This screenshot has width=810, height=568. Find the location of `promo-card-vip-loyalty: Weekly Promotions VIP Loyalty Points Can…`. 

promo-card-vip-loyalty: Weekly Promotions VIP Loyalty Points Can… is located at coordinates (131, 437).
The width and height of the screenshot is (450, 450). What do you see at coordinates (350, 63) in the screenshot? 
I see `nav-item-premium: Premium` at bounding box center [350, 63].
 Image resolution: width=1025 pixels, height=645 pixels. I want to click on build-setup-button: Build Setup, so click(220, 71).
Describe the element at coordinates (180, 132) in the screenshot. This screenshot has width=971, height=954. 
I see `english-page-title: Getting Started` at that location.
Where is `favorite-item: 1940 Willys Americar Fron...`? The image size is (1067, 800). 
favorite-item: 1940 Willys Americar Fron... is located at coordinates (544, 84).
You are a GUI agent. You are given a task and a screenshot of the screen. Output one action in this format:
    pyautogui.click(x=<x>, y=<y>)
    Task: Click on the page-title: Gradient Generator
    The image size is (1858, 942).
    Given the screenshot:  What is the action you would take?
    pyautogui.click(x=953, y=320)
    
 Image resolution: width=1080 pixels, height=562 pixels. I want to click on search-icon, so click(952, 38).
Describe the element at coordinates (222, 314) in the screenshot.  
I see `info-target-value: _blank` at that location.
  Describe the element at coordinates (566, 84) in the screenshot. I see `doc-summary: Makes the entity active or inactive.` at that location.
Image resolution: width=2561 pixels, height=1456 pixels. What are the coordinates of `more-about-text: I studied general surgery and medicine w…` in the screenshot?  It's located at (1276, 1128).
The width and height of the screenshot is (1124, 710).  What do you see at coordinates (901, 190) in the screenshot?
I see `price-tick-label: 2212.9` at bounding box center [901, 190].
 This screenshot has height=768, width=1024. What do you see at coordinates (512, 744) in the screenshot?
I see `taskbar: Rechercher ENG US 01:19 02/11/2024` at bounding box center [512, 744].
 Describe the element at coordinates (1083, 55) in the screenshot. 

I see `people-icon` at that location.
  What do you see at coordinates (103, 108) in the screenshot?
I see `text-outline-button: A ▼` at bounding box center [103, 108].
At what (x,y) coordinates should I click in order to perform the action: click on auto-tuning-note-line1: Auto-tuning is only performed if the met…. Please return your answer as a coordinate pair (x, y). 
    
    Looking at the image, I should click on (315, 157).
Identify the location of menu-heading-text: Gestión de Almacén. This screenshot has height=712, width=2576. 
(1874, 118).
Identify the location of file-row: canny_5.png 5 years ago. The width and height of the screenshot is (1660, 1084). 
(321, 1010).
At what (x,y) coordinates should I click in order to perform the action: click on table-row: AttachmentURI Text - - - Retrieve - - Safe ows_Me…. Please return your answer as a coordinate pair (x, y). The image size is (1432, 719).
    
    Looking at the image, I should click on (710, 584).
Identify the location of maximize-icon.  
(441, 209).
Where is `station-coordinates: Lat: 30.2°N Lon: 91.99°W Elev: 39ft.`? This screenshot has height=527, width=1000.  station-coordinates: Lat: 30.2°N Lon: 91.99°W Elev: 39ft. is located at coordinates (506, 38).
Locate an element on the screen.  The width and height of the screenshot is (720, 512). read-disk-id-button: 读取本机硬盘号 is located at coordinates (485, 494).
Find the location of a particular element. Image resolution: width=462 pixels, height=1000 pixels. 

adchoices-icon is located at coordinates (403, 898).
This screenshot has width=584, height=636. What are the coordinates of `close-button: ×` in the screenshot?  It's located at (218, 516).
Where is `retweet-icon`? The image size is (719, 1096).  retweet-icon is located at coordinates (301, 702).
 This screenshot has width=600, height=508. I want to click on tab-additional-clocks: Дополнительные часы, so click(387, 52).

> **The problem**: Reproduce verbatim the stretch of lines above, from the line containing "is (1432, 719)." through the final line.

> **Your response**:
At what (x,y) coordinates should I click in order to perform the action: click on table-row: AttachmentURI Text - - - Retrieve - - Safe ows_Me…. Please return your answer as a coordinate pair (x, y). The image size is (1432, 719).
    
    Looking at the image, I should click on (710, 584).
Identify the location of maximize-icon.  
(441, 209).
Where is `station-coordinates: Lat: 30.2°N Lon: 91.99°W Elev: 39ft.`? This screenshot has height=527, width=1000.  station-coordinates: Lat: 30.2°N Lon: 91.99°W Elev: 39ft. is located at coordinates (506, 38).
Locate an element on the screen.  The width and height of the screenshot is (720, 512). read-disk-id-button: 读取本机硬盘号 is located at coordinates (485, 494).
Find the location of a particular element. Image resolution: width=462 pixels, height=1000 pixels. 

adchoices-icon is located at coordinates (403, 898).
This screenshot has width=584, height=636. What are the coordinates of `close-button: ×` in the screenshot?  It's located at (218, 516).
Where is `retweet-icon`? The image size is (719, 1096).  retweet-icon is located at coordinates (301, 702).
 This screenshot has width=600, height=508. I want to click on tab-additional-clocks: Дополнительные часы, so click(387, 52).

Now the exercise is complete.